■ **Work to do**:
Please update the records starting at the line containing "This screenshot has width=1456, height=812." and ending at the end of the records, replacing "Regular price" with "Sale price" and changing nothing else. Leave the pictures out of your answer.

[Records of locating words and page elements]
----------------------------------------
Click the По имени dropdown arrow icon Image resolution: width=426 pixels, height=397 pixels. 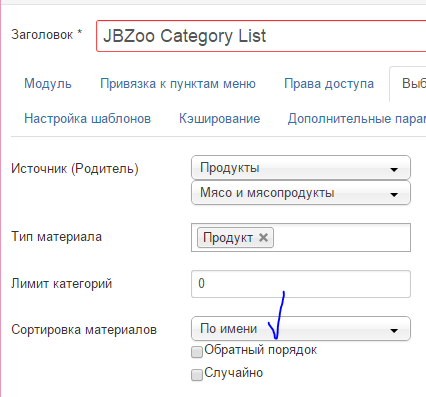(394, 330)
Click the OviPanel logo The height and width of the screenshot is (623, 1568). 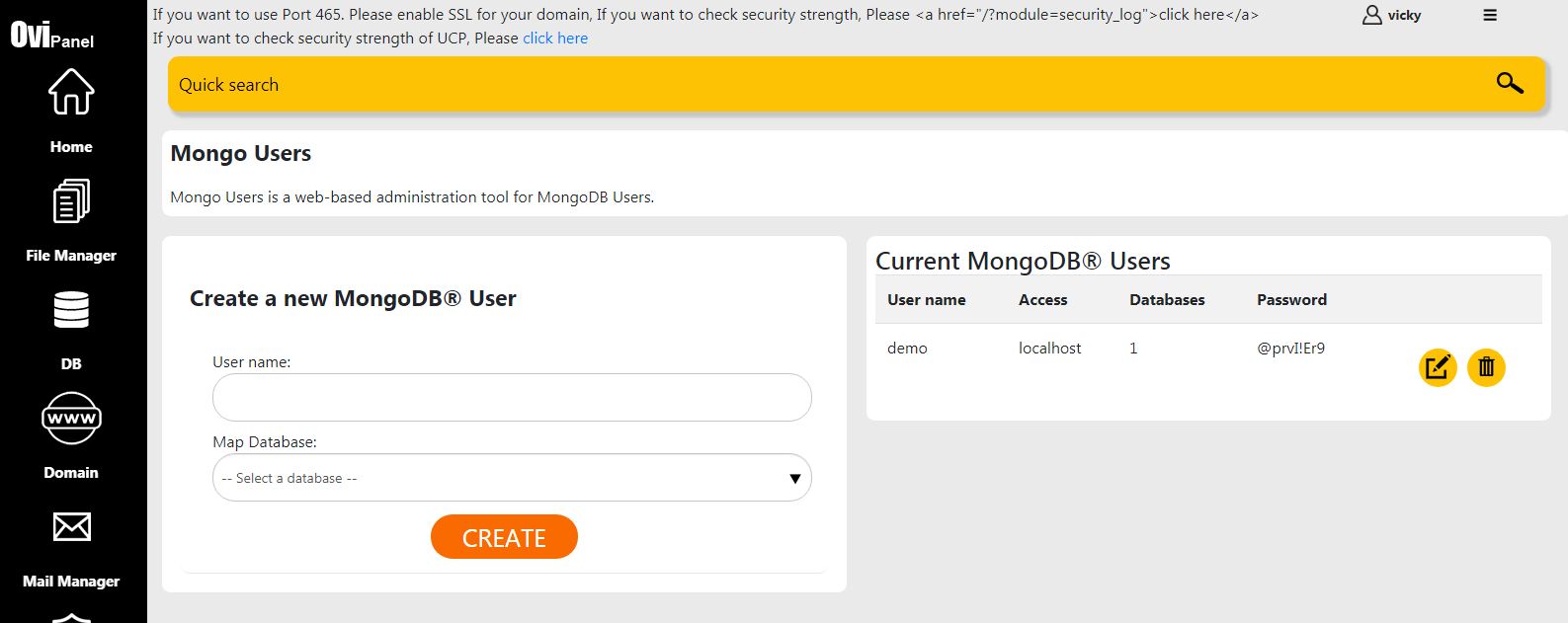point(52,37)
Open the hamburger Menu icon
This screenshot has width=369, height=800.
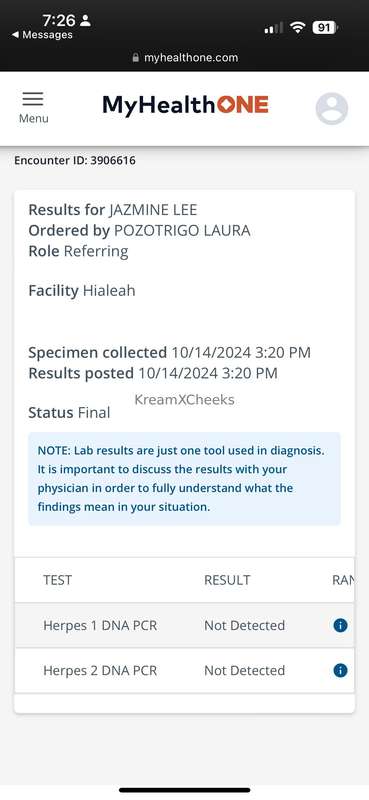click(x=33, y=99)
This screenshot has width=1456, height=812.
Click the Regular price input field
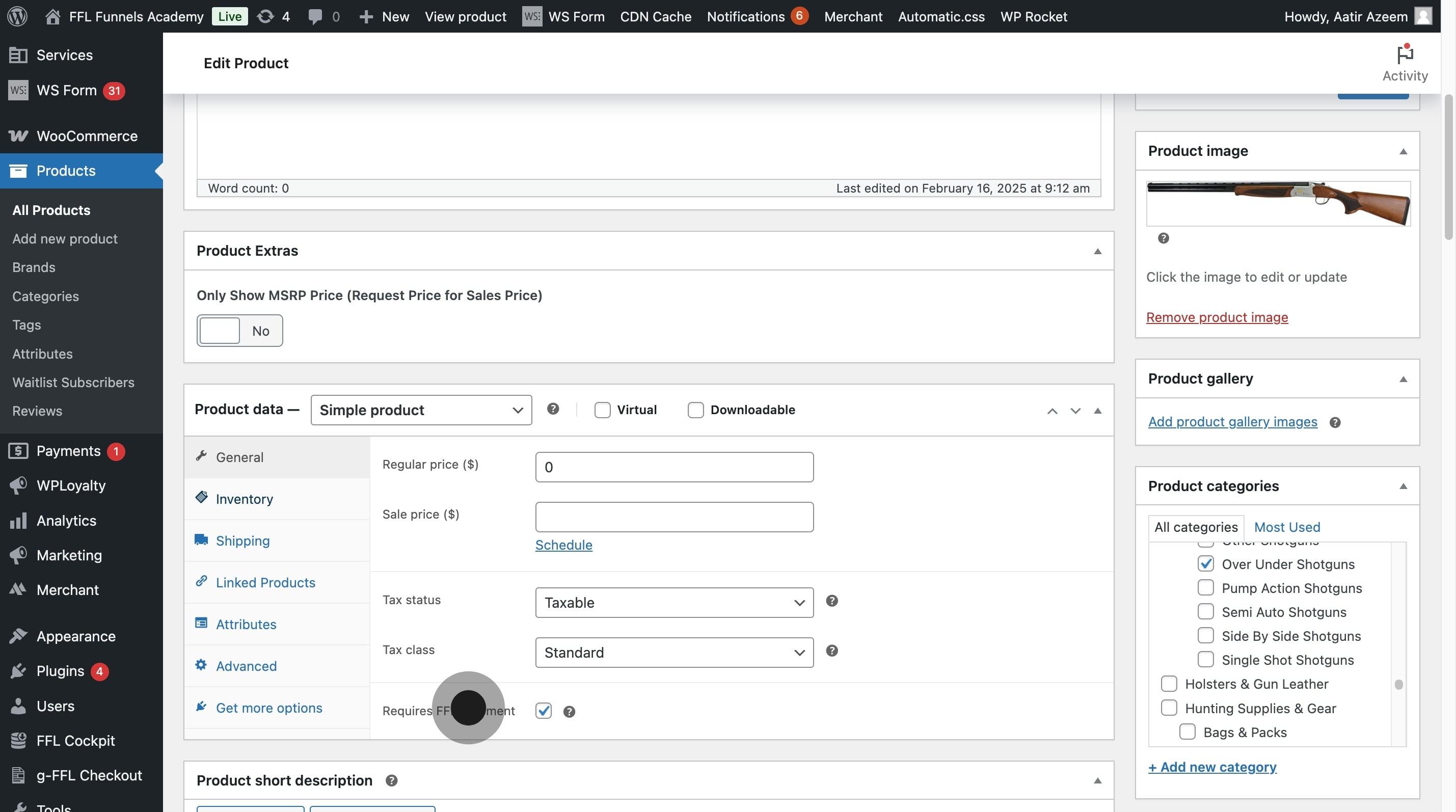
----------------------------------------
■ **Answer to this task**:
This screenshot has width=1456, height=812.
Click the Sale price input field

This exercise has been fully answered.